Items –
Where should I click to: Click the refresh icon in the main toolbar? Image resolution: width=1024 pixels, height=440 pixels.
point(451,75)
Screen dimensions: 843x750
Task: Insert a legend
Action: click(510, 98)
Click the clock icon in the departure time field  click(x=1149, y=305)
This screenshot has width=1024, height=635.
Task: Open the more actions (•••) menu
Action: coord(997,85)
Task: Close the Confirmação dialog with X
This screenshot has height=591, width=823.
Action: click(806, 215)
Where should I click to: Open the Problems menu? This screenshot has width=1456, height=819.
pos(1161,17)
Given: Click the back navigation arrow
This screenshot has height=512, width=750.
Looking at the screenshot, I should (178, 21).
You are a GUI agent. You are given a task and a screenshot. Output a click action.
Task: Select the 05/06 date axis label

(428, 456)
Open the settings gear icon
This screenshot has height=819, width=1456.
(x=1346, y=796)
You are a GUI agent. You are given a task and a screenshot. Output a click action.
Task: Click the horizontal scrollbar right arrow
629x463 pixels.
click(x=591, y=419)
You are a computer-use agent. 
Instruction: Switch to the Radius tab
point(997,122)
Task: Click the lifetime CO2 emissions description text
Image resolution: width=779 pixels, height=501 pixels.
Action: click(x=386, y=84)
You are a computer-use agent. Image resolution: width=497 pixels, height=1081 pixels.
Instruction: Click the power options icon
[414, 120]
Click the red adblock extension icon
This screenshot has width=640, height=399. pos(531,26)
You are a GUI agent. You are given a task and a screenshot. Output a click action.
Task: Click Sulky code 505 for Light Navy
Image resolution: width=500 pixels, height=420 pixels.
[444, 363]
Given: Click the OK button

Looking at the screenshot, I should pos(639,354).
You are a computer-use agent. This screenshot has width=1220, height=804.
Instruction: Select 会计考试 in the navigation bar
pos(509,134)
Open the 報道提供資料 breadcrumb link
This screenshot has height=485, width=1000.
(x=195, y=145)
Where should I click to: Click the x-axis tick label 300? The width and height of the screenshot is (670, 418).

Written instruction –
Rename every "GUI agent" to "interface agent" in the records above, and reproduce all the lines with nothing else altered.

Solved problem –
Where should I click to: Click the refresh icon in the main toolbar? Image resolution: width=1024 pixels, height=440 pixels.
point(451,75)
Screen dimensions: 843x750
Task: Insert a legend
Action: click(510, 98)
Click the clock icon in the departure time field  click(x=1149, y=305)
This screenshot has width=1024, height=635.
Task: Open the more actions (•••) menu
Action: coord(997,85)
Task: Close the Confirmação dialog with X
This screenshot has height=591, width=823.
Action: click(806, 215)
Where should I click to: Open the Problems menu? This screenshot has width=1456, height=819.
pos(1161,17)
Given: Click the back navigation arrow
This screenshot has height=512, width=750.
Looking at the screenshot, I should (178, 21).
You are a interface agent. You are given a task and a screenshot. Output a click action.
Task: Select the 05/06 date axis label

(428, 456)
Open the settings gear icon
This screenshot has height=819, width=1456.
(x=1346, y=796)
You are a interface agent. You are given a task and a screenshot. Output a click action.
Task: Click the horizontal scrollbar right arrow
629x463 pixels.
click(x=591, y=419)
You are a computer-use agent. 
Instruction: Switch to the Radius tab
point(997,122)
Task: Click the lifetime CO2 emissions description text
Image resolution: width=779 pixels, height=501 pixels.
Action: click(x=386, y=84)
You are a computer-use agent. Image resolution: width=497 pixels, height=1081 pixels.
Instruction: Click the power options icon
[414, 120]
Click the red adblock extension icon
This screenshot has width=640, height=399. pos(531,26)
You are a interface agent. You are given a task and a screenshot. Output a click action.
Task: Click Sulky code 505 for Light Navy
Image resolution: width=500 pixels, height=420 pixels.
[444, 363]
Given: Click the OK button

Looking at the screenshot, I should pos(639,354).
You are a computer-use agent. This screenshot has width=1220, height=804.
Instruction: Select 会计考试 in the navigation bar
pos(509,134)
Open the 報道提供資料 breadcrumb link
This screenshot has height=485, width=1000.
(x=195, y=145)
Where should I click to: Click the x-axis tick label 300? The width and height of the screenshot is (670, 418).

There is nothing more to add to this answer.